START Source data
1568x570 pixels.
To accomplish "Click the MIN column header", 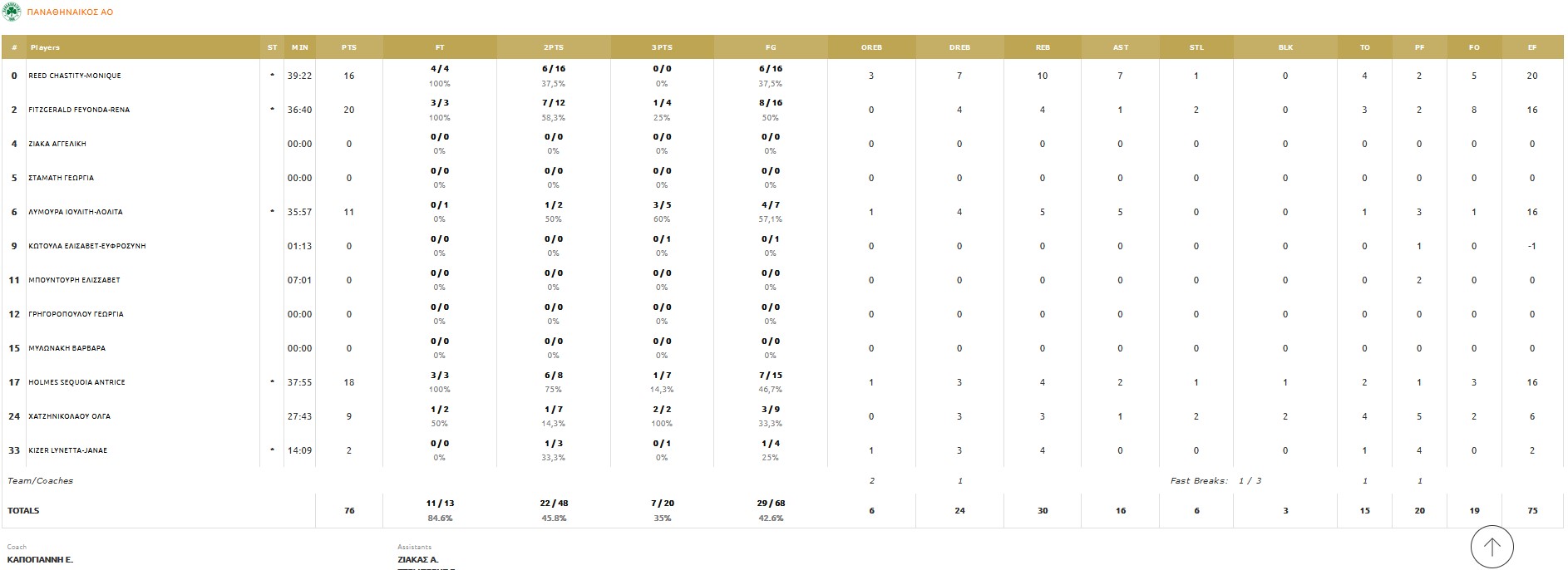I will click(x=299, y=47).
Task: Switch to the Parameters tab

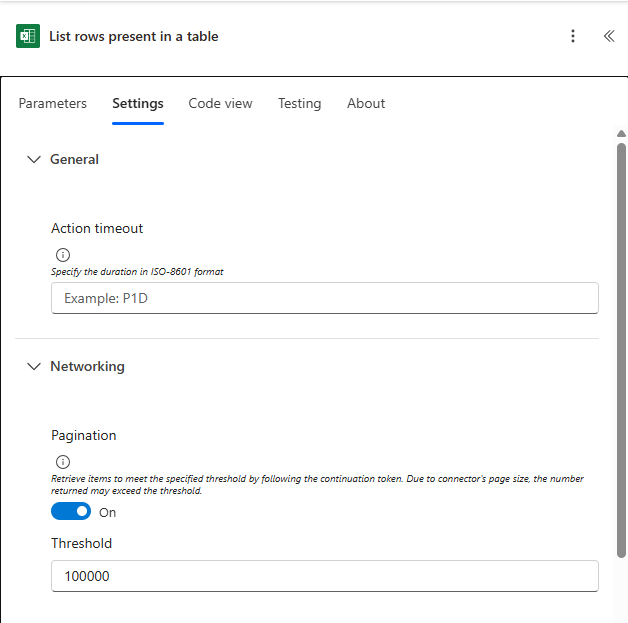Action: [52, 103]
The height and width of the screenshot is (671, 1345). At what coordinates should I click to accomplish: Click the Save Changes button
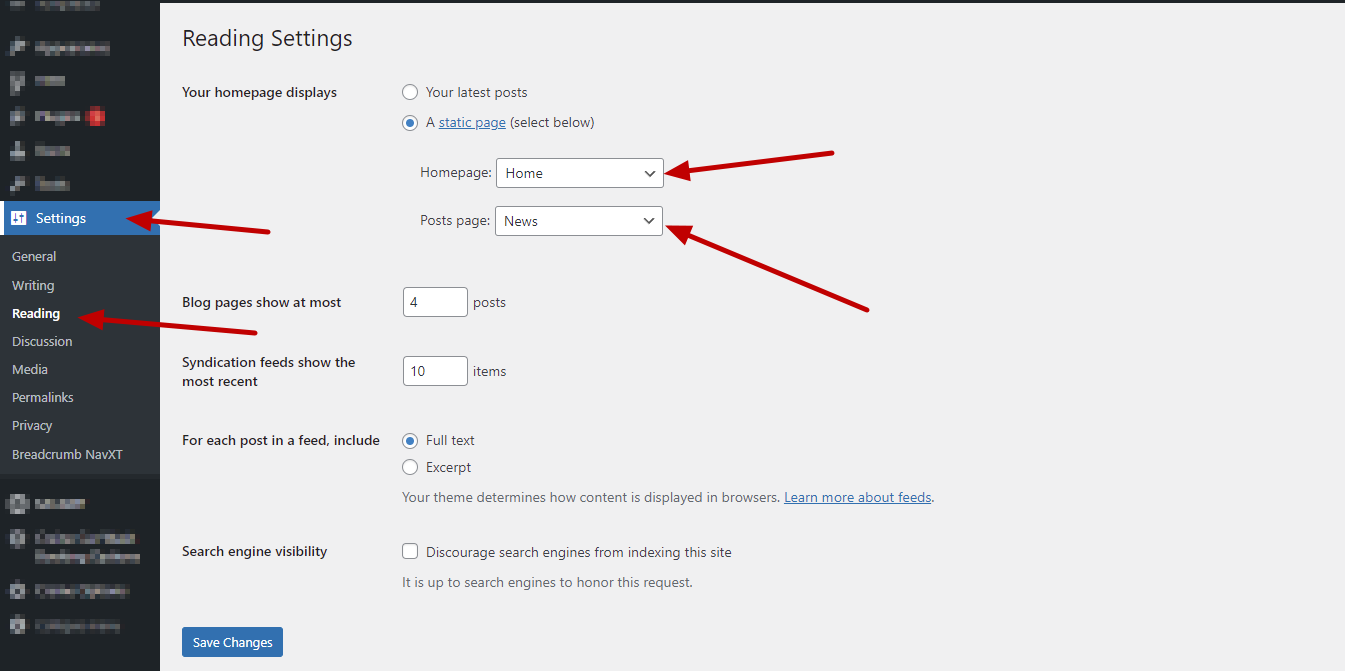[232, 642]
END Source data
§ Work request
Skip the pictures and retype exactly the lines from the one that contains "Task: Switch to the Parameters tab" to the last line of the records.

§ Answer to the problem
Task: Switch to the Parameters tab

Action: [52, 103]
The height and width of the screenshot is (671, 1345). At what coordinates should I click to accomplish: Click the Save Changes button
[232, 642]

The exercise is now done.